Q. Vous avez dû raconter la genèse de Beau Dommage des millions de fois.

Mais c'est un bon moment pour y revenir. Ça a commencé comment, tout ça?

MR : Tout est parti de la Quenouille Bleue, le collectif de théâtre dont Pierre Huet, Robert Léger et moi on faisait partie On avait beaucoup de point communs dans nos goûts musicaux, notamment Ray Davies des Kinks, la chanson québécoise et les Beatles. Vers 1972 on a commencé à écrire des chansons. Montréal, Châteauguay, Ginette... On est allé les offrir à Donald Lautrec qui venait de faire l'album Fluffy. On trouvait que c'était un bon disque. Il nous a dit : écoutez les gars c'est des bonnes tounes, mais je ne fais plus de musique. Je m'en vais dans la production télé. C'est là qu'on s'est dit : pourquoi on ne les chanterait pas, nous?

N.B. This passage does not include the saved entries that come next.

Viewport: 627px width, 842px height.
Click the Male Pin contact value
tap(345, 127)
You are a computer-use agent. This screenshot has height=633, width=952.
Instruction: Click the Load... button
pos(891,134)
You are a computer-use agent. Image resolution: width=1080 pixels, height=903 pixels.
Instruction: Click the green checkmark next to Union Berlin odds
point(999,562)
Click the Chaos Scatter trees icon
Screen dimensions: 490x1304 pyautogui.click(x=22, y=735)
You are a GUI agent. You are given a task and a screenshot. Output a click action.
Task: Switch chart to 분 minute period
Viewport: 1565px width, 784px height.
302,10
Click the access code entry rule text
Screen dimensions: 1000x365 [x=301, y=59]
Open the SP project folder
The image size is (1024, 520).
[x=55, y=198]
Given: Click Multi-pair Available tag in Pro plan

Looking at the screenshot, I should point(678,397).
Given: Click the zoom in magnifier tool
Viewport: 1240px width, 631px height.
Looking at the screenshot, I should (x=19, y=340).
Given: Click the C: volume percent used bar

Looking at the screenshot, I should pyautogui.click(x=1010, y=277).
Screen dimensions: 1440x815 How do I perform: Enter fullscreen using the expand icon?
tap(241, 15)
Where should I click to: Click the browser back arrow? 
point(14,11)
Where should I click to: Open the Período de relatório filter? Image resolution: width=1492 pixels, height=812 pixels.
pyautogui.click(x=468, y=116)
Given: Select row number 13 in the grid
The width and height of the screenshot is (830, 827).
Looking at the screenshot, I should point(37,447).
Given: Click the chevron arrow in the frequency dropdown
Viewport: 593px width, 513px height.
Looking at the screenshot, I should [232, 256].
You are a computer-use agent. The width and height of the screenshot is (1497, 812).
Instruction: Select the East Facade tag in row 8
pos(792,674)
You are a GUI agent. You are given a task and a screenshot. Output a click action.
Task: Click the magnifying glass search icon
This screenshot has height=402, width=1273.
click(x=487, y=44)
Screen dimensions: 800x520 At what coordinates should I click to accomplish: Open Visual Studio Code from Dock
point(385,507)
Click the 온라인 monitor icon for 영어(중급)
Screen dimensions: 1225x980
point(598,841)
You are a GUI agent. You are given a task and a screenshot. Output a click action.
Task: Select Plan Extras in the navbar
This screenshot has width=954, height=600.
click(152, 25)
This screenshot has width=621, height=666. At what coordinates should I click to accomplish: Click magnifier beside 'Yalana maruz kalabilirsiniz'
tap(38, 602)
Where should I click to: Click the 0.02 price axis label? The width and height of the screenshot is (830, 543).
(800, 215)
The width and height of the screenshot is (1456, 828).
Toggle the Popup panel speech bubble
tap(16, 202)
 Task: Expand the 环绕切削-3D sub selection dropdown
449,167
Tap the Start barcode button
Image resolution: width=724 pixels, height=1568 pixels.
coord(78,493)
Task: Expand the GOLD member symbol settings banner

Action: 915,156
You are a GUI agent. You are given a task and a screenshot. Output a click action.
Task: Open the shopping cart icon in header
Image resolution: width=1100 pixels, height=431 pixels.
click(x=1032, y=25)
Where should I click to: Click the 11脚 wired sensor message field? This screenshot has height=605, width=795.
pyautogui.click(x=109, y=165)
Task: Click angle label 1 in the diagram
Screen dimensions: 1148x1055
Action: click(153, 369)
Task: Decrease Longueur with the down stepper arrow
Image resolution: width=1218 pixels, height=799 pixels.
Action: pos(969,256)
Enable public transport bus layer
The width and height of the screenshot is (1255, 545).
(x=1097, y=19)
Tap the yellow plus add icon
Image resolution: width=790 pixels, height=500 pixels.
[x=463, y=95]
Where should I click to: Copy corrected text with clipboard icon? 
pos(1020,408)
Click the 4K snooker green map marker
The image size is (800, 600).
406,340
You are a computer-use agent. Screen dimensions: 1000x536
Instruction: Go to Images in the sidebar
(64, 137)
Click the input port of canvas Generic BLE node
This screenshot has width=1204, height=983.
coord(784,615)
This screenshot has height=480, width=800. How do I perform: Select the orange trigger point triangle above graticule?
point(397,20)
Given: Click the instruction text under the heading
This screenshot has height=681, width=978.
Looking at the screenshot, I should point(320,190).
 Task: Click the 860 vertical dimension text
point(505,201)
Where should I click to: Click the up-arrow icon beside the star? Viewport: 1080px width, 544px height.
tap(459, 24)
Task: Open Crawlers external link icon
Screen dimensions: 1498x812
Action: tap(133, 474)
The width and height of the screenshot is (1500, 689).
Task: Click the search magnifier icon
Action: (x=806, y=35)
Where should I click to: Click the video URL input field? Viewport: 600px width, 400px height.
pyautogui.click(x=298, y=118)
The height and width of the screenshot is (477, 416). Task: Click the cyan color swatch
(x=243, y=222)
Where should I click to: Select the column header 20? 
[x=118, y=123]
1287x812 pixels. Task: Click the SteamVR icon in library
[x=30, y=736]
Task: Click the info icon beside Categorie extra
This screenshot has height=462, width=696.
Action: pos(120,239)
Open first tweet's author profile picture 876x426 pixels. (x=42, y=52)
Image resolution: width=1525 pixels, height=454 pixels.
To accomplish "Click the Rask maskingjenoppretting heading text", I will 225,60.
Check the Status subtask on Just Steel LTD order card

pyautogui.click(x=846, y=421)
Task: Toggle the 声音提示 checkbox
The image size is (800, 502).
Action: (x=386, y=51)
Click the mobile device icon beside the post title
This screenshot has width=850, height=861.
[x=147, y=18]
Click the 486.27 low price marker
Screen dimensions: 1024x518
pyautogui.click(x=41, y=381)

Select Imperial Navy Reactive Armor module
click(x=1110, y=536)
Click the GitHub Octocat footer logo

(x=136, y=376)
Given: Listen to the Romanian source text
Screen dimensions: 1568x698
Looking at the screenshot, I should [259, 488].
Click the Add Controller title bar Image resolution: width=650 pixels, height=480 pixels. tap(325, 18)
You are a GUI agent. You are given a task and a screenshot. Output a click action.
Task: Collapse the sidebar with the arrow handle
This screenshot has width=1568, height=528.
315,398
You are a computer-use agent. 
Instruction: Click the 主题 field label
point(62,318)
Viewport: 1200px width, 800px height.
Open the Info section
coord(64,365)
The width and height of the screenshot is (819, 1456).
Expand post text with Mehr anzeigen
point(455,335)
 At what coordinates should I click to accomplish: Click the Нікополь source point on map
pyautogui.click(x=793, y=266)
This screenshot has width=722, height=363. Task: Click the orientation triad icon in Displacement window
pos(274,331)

RL : Le problème, c'est que Michel ne se voyait pas comme un chanteur principal. Il disait qu'il avait une voix de « freak ». Alors on est allés chercher Pierre Bertrand, qui jouait de la basse et trippait sur les harmonies vocales. À mon avis, le groupe a commencé à exister quand Pierre est arrivé. Ensuite, on a passé des auditions pour une troisième voix. Avec Marie Michèle, c'est devenu du Beau Dommage pur.

Q. Les harmonies vocales, c'était une de vos marques de commerce dès le début?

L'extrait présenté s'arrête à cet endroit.